> [GIVEN TASK]:
Please pick out every line of the listing below that contains the word "profile" and copy each one in full, treating a difference in letter case as no match.
┌──
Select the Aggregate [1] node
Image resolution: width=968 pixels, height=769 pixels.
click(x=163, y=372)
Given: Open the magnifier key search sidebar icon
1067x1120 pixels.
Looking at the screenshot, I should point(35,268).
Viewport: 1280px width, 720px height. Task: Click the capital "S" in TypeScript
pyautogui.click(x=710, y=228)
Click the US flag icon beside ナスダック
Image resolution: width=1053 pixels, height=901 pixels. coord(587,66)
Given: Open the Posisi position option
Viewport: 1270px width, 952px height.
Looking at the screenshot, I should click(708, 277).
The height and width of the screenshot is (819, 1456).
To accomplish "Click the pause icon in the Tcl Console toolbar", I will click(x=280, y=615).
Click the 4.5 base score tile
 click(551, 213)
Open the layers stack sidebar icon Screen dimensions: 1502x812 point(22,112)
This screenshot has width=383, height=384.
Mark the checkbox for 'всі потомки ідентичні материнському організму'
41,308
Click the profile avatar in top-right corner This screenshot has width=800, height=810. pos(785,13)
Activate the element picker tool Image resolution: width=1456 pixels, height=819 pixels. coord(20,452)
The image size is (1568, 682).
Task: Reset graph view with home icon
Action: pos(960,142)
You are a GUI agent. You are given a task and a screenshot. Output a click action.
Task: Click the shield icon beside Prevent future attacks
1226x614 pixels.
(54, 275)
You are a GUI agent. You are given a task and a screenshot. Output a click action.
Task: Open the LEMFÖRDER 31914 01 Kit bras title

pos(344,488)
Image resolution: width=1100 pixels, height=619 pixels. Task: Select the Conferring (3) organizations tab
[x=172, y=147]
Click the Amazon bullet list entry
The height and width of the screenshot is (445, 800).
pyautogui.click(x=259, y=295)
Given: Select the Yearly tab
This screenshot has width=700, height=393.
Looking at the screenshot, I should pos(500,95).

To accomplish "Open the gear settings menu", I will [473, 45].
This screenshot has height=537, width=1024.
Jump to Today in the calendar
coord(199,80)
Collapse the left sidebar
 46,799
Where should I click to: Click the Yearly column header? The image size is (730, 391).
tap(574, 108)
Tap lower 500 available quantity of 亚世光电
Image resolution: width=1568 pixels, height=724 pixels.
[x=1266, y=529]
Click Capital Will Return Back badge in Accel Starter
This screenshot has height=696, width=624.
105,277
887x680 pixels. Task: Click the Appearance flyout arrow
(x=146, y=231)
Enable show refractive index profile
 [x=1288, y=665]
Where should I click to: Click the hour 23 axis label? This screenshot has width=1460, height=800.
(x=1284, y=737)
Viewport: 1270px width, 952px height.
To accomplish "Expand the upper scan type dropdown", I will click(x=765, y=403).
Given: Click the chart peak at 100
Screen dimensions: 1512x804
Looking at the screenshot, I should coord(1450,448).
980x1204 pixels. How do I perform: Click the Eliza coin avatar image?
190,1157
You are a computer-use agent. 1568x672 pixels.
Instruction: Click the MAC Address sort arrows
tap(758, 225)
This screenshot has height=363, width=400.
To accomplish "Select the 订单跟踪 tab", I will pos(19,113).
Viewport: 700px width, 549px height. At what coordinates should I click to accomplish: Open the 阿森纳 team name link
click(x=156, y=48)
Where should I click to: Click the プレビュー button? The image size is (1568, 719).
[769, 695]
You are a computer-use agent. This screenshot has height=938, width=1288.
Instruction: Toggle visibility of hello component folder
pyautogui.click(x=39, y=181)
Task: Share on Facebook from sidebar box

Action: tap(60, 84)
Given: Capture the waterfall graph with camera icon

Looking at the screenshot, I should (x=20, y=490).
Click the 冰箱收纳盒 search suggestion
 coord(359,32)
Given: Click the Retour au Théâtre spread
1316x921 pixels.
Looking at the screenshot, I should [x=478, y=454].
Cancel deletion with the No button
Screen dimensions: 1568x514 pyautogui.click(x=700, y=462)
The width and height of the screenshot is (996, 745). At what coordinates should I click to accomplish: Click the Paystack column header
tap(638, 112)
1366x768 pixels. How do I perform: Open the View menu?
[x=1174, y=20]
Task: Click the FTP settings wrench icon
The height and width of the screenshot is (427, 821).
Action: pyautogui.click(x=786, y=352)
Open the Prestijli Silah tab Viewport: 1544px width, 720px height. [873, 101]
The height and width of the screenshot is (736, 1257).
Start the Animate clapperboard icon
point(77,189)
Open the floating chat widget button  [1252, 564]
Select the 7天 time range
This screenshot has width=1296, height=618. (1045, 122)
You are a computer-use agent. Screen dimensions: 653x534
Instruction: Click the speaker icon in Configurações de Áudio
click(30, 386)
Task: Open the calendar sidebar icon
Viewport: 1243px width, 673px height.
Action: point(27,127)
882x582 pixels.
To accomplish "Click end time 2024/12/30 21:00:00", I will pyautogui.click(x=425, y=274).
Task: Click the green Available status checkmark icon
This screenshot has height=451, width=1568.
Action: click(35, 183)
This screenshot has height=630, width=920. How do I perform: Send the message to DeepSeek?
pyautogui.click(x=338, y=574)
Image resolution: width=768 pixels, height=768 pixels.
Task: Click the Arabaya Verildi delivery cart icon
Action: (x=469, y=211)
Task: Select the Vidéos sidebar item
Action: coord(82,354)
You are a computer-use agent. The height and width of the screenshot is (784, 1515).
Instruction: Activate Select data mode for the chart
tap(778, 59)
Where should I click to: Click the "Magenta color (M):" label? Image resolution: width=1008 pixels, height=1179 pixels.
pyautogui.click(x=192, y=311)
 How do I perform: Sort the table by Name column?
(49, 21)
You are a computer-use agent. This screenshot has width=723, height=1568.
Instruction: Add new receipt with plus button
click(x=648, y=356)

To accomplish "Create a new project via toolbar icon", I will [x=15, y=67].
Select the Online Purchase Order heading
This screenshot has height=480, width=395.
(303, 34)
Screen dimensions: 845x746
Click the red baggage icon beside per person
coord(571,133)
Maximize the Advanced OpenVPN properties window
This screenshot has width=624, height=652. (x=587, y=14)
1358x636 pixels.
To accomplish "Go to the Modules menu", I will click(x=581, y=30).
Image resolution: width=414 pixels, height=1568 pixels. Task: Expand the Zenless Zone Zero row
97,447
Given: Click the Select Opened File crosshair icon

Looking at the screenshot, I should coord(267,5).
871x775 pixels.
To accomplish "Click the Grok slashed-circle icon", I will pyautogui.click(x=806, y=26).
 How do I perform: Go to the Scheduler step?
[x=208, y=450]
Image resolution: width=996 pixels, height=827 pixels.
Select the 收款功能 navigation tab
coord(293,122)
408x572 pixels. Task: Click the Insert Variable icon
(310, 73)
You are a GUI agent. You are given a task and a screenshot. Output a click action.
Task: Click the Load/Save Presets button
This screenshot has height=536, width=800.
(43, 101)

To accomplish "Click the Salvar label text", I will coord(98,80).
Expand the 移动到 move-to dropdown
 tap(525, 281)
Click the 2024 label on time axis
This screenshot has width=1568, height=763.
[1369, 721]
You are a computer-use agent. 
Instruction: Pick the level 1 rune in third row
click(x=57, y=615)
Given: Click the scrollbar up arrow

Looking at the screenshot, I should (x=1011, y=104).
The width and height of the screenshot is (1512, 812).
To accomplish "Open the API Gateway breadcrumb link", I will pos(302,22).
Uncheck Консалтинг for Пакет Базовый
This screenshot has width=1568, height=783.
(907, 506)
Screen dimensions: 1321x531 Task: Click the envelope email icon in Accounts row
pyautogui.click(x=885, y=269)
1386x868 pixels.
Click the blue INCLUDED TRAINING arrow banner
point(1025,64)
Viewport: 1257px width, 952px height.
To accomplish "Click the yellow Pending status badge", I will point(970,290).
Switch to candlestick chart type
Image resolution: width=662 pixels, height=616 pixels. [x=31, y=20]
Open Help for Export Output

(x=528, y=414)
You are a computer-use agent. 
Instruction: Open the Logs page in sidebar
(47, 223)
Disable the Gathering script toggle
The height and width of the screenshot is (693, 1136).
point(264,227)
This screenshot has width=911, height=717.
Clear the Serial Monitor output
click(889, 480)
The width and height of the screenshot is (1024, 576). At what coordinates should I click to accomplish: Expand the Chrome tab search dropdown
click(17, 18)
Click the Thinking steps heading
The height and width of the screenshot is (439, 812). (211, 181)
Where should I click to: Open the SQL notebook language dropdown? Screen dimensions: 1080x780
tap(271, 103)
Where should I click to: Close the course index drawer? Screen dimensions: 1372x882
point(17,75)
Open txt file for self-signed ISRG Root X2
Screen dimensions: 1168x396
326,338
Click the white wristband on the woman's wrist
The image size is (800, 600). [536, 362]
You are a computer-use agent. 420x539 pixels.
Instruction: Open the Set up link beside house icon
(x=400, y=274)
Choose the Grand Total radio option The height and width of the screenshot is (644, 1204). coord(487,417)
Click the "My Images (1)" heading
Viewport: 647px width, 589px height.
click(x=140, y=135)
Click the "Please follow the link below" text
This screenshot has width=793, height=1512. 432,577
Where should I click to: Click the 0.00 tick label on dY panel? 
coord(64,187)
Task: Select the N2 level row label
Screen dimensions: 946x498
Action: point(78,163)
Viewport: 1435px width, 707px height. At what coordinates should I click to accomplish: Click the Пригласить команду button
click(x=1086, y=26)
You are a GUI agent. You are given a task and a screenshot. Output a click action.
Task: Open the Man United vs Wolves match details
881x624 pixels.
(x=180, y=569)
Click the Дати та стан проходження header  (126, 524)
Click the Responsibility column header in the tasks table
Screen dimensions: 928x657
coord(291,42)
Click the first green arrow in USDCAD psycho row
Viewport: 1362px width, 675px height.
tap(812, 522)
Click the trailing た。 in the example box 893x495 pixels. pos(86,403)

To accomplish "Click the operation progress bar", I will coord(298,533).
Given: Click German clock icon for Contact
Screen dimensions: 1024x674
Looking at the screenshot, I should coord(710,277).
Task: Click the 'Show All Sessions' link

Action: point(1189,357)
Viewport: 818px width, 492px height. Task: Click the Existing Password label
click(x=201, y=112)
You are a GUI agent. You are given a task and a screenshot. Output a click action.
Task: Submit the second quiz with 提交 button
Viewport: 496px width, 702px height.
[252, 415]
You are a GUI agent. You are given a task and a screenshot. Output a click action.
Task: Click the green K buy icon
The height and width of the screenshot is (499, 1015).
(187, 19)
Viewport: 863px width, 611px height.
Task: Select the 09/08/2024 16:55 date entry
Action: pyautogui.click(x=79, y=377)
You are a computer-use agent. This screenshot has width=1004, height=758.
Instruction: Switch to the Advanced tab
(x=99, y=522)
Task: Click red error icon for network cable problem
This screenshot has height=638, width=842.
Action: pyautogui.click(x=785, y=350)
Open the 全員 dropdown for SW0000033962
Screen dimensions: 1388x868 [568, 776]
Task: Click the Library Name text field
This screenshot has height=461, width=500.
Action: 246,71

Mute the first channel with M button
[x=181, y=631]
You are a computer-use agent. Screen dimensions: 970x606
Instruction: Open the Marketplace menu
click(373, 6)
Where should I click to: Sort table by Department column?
└──
> [FINAL RESULT]:
Click the profile avatar in top-right corner This screenshot has width=800, height=810. pos(785,13)
Enable show refractive index profile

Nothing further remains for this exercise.